I’m not sure why I’m telling this story. There doesn’t seem to be a reason, but I just feel like he needs to know.
“Then, a few days before I lost him. Before we lost him.” I correct myself. “I went for a shower. In the past, when I went for a shower, he would lie in his bedroom and play with his teddies. Hell, I even let him watch a bit of TV.”
Suddenly, I’m back there. In the apartment, living what would be one of the worst days of my life.
“But this day, he clung to my leg all day,” I continue. “And when I opened the shower door, there he was. Curled up on the bath mat.”
My heart breaks all over again, like it does every time I remember that moment.
“Mummy,” he said. “Stay with me.”
And that was it.
I knew.
I knew we were in the final days. Maybe he didn’t know exactly what was happening, but he knew he wouldn’t see me for long.
Stay with me.
That has haunted me ever since. My little boy looking up at me and pleading.
“I suppose that’s what I’ve been striving for all these years. With Opengate. With the clinical trials. In seeking justice. I’ve wanted families to be able to stay with each other as long as they can.”
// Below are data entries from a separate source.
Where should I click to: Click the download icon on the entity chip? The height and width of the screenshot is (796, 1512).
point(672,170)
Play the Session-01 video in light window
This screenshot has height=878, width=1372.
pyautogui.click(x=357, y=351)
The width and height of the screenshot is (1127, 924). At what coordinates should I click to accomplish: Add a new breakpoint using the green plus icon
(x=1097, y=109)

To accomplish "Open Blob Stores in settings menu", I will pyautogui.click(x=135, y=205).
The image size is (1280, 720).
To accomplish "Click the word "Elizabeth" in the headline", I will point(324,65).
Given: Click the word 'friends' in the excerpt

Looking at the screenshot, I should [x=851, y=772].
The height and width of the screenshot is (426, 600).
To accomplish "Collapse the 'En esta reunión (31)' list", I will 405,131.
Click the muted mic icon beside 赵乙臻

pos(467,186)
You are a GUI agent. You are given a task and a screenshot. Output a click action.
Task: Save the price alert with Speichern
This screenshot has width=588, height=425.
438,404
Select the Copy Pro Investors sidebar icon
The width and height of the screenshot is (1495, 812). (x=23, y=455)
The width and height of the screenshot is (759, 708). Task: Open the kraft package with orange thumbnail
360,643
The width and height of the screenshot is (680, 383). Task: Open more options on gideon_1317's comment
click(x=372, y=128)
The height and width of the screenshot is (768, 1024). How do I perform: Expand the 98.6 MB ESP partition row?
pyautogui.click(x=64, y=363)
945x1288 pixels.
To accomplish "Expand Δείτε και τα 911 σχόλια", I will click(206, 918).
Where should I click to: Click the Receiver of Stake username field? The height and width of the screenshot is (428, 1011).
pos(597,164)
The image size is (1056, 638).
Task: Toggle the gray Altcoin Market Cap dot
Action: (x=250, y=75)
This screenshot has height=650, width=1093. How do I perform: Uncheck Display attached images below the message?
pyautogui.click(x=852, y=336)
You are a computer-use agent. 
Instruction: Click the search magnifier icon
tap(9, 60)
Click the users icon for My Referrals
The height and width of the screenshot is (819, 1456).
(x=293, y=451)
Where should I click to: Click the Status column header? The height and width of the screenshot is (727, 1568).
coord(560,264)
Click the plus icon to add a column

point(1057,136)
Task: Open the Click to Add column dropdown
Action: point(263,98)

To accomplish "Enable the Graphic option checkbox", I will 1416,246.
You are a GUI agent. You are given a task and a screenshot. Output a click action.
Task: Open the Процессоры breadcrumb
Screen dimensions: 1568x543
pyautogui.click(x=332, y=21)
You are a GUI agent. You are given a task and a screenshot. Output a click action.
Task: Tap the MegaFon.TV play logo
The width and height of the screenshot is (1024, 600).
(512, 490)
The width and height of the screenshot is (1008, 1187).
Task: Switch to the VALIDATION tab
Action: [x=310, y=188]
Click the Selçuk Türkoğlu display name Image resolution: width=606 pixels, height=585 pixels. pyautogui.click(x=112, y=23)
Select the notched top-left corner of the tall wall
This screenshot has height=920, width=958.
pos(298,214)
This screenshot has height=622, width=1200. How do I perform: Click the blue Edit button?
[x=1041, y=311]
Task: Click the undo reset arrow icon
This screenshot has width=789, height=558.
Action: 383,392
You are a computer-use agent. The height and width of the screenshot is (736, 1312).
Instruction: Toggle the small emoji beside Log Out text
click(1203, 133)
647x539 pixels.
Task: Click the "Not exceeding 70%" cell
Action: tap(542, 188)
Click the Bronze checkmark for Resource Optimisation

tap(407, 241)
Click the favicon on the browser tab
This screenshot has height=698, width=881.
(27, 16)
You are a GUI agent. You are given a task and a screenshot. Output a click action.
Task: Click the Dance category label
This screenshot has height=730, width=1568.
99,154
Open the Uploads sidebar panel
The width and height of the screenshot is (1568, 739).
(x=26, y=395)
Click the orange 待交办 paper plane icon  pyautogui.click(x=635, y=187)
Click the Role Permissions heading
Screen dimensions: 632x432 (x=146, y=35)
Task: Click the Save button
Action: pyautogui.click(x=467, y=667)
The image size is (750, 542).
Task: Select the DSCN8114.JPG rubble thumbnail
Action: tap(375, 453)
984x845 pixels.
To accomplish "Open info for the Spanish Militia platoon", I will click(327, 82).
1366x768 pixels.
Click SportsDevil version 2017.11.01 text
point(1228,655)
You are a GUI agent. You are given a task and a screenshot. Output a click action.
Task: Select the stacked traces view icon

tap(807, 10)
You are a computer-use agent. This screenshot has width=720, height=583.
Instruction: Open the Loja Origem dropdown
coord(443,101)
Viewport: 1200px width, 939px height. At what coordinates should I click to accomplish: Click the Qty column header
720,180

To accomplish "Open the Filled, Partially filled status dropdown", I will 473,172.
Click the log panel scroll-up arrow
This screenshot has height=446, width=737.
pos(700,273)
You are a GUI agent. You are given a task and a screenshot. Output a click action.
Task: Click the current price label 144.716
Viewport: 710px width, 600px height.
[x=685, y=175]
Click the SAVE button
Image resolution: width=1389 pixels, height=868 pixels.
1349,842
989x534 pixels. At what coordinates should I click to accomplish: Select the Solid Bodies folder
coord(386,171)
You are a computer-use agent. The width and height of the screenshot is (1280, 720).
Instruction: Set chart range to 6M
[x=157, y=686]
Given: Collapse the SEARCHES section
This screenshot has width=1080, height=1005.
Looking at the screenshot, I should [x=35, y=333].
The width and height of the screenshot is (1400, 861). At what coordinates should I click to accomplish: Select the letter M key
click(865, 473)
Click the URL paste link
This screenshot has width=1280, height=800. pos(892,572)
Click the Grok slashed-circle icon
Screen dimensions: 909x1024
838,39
“And you achieved it,” Ben says softly.
I shake my head. He pushes a lock of hair out of my eyes, then his thumb runs underneath, clearing leftover tears. So many words left unsaid. He’s trying to convince me he’s right with only a look.
“You did,” he says again. “You stayed with him, Antonia. And he knows he was loved. Don’t ever discount how much that meant to him.”
He ignored my deflection to work, bringing our conversation right back to the root. To my son. Mikey. The boy I feel like I failed.
It’s then that I realize Ben sees me. All of me. Not just the CEO.
And suddenly, in that moment, I accept that in all of this: I’m no longer alone.